Por Gustavo Alvarez Gardeazabal

En un país que navega en la confusión y en donde el liderazgo es muy escaso, lo que faltaba para que todo terminara por descomponerse era que quien ejerce ese liderazgo, y de manera apasionada sobre la mitad de los colombianos metiera las de caminar y, abusando del libertinaje que dan las redes sociales, saliera a afirmar que el periodista mas representativo del caduco, y a veces muy detestado humor santafereño es un violador de niños.

El lio entre el expresidente Uribe, embargado de ira paisa, y el periodista Samper nunca debió haber sucedido así el columnista hubiese tocado las fibras de la antioqueñeidad y humillado cual popayanejo miserable a la criatura recién nacida de una senadora.

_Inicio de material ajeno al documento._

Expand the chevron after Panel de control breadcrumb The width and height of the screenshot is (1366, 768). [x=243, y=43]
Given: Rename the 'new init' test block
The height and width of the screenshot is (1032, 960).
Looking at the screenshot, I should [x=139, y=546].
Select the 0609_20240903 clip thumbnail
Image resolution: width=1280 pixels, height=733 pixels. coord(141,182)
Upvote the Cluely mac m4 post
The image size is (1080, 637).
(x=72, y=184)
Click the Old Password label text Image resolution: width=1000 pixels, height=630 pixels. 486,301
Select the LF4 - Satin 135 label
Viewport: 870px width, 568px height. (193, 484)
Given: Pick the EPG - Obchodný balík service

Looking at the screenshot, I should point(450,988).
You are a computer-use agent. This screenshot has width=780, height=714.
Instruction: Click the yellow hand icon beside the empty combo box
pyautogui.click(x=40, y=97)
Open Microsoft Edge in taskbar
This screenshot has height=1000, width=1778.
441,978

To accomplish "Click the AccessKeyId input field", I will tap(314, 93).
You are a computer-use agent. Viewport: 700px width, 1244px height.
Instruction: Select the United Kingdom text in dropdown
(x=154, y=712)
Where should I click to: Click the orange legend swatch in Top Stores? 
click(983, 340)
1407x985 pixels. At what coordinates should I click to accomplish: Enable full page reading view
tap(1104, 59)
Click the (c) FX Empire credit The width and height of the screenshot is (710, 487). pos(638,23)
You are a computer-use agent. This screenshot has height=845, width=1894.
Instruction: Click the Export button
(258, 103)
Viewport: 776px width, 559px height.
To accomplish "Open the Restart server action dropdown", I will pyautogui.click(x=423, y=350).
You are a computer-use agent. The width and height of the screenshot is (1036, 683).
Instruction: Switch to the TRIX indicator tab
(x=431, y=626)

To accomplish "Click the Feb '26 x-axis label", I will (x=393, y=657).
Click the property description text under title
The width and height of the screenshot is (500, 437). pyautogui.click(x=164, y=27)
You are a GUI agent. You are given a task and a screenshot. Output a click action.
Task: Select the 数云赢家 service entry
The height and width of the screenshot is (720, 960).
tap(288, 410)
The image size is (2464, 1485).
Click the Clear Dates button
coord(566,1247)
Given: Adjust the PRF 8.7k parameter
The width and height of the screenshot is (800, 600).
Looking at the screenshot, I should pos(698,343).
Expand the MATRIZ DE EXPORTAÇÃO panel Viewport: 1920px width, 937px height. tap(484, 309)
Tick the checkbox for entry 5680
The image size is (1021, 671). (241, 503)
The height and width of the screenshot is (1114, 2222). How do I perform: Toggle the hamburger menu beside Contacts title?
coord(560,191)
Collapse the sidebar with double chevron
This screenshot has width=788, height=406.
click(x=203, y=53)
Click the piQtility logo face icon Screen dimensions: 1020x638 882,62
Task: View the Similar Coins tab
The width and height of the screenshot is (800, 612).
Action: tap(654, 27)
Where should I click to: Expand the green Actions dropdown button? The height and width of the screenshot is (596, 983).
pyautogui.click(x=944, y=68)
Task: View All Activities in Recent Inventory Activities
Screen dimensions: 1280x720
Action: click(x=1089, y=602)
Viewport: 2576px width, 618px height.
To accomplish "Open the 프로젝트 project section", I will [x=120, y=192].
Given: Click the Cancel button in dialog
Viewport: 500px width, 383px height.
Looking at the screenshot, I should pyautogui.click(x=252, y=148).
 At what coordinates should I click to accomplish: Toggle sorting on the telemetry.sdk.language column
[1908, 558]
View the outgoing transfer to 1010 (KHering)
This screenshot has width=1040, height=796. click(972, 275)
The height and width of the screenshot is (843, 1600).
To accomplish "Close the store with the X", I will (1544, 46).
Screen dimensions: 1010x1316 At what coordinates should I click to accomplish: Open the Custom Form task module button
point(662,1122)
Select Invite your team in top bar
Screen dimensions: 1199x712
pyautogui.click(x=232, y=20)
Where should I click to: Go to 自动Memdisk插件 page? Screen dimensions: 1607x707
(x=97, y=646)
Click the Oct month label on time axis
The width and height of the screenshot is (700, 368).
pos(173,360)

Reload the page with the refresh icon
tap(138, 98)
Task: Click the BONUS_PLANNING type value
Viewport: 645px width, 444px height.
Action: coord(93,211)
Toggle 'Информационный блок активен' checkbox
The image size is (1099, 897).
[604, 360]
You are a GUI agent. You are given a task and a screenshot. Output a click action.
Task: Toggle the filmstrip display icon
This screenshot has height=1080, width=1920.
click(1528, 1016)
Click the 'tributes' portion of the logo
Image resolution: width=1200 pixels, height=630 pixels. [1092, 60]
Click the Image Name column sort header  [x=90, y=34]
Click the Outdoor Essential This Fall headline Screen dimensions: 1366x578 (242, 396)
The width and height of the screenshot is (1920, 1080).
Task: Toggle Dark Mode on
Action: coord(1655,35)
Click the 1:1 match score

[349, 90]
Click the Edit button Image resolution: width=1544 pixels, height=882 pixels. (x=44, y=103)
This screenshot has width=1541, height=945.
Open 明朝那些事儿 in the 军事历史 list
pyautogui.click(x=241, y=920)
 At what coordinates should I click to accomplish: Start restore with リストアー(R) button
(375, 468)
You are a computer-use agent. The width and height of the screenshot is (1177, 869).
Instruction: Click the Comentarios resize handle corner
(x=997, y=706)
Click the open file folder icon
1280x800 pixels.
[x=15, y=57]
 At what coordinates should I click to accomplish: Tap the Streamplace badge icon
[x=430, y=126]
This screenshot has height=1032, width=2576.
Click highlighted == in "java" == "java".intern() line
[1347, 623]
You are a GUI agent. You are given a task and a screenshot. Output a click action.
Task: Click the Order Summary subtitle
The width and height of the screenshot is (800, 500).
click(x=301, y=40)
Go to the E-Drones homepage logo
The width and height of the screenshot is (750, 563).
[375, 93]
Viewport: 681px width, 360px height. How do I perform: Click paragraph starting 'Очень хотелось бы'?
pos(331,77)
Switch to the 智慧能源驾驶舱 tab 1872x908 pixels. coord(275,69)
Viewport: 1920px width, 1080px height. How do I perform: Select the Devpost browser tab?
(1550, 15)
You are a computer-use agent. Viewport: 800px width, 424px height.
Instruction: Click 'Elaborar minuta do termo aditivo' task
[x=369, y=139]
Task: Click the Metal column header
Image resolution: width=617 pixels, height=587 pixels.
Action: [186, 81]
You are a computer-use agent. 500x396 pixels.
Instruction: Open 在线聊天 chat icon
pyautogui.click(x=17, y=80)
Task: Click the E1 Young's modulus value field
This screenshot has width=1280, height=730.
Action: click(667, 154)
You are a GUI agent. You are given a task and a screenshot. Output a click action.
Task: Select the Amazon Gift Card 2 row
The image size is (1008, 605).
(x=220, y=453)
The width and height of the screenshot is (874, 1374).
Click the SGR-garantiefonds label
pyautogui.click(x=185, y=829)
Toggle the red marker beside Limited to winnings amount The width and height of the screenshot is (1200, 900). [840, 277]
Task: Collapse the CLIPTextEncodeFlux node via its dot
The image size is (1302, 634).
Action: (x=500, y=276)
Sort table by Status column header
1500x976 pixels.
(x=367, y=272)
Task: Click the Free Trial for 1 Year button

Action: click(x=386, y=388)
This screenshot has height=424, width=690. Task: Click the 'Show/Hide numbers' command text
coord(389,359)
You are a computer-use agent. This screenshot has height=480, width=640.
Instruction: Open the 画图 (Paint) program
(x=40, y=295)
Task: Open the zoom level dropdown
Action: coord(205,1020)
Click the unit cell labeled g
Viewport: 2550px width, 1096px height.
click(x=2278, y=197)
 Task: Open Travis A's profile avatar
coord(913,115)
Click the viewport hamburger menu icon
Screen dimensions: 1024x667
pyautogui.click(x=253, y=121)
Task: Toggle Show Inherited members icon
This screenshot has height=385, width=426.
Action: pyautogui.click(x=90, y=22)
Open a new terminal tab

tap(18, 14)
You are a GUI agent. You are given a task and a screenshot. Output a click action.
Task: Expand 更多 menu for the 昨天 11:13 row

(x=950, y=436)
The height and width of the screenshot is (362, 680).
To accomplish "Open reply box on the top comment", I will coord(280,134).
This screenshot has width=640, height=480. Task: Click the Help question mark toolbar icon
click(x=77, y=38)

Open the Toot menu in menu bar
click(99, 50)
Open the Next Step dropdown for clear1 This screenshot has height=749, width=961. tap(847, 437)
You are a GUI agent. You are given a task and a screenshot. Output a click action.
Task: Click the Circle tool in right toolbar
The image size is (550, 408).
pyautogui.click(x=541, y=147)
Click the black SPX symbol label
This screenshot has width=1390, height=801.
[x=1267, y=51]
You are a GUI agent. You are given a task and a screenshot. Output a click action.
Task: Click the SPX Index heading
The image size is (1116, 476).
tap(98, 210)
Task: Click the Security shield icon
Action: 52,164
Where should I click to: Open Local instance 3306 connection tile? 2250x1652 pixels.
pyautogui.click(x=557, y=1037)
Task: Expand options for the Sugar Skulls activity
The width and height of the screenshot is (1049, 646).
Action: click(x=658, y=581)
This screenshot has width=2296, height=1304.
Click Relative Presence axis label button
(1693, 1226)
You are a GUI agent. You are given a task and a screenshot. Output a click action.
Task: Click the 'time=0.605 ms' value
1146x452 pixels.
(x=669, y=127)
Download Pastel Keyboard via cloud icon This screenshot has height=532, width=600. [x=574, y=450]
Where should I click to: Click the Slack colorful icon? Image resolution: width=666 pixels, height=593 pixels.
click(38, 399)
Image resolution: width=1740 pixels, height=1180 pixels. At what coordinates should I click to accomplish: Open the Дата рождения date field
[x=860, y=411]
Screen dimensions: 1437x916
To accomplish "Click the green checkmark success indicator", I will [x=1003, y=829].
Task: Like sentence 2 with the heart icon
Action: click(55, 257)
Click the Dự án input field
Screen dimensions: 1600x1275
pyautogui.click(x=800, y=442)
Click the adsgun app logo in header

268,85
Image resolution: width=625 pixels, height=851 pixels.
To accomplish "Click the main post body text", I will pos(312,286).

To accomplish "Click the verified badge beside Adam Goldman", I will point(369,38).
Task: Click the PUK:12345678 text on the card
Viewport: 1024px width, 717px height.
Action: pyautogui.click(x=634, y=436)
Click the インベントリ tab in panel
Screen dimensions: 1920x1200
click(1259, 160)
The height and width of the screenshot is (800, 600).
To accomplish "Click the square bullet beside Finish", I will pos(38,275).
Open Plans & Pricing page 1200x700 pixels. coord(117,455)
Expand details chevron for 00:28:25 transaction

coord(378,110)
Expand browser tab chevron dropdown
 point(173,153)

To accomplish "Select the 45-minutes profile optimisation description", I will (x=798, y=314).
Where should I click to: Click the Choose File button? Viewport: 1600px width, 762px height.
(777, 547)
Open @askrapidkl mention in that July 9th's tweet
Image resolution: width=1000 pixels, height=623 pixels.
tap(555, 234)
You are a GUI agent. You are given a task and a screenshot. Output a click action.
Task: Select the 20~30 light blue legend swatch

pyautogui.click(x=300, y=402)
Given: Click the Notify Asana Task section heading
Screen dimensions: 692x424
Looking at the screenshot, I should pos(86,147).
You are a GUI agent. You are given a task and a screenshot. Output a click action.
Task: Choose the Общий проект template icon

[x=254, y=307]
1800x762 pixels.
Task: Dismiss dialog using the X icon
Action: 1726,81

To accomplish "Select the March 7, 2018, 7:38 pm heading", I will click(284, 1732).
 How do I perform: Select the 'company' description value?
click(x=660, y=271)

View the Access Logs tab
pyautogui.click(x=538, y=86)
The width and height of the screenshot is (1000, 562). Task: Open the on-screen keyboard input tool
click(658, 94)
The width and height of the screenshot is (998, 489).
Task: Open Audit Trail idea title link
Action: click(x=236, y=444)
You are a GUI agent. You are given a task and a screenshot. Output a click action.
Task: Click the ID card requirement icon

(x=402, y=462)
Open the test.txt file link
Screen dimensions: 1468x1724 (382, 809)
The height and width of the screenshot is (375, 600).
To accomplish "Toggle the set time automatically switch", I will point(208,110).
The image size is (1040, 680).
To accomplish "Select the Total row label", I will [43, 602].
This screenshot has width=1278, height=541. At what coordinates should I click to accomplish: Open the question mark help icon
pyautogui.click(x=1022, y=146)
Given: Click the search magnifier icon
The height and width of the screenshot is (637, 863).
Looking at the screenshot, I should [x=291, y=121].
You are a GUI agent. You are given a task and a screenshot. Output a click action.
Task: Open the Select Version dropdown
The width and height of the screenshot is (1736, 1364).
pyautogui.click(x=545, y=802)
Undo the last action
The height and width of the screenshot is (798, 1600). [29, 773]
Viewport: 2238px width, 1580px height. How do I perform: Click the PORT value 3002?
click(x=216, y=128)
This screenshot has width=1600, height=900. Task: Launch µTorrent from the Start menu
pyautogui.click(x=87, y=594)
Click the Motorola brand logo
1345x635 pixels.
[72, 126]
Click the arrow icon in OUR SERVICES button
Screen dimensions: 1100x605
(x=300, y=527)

Y no debió haber sucedido porque el expresidente pudo haber dicho que Samper era “ violador de los DERECHOS de los niños”, que es muy distinto al de ser únicamente“ violador de niños”. Pero como no lo dijo, porque era por tuiter, y no tenía espacio para recordar las razones motivadoras de su ira dañina, el asunto hace quedar muy mal al expresidente y obliga a olvidar el recorrido antiprovinciano y anticatólico de que ha hecho gala el periodista Samper.

El que Uribe tenga en su memoria que desde cuando Samper dirigía SOHO, las criaturas salieron desnudas disputando el fervor sexual de unos modelos mal vestidos con sotanas y el cuadro de la última cena fue parodiado pornográficamente, no autorizaba a Uribe ni a nadie para llamarlo violador de niños. Pero como diría mi coterráneo Absalón, una cosa es una cosa y otra cosa es otra cosa. Ambos se han exagerado. Mas como Uribe es figura pública y Samper es solo periodista con apellido, el ofensor termina siendo lógica y peligrosamente el expresidente.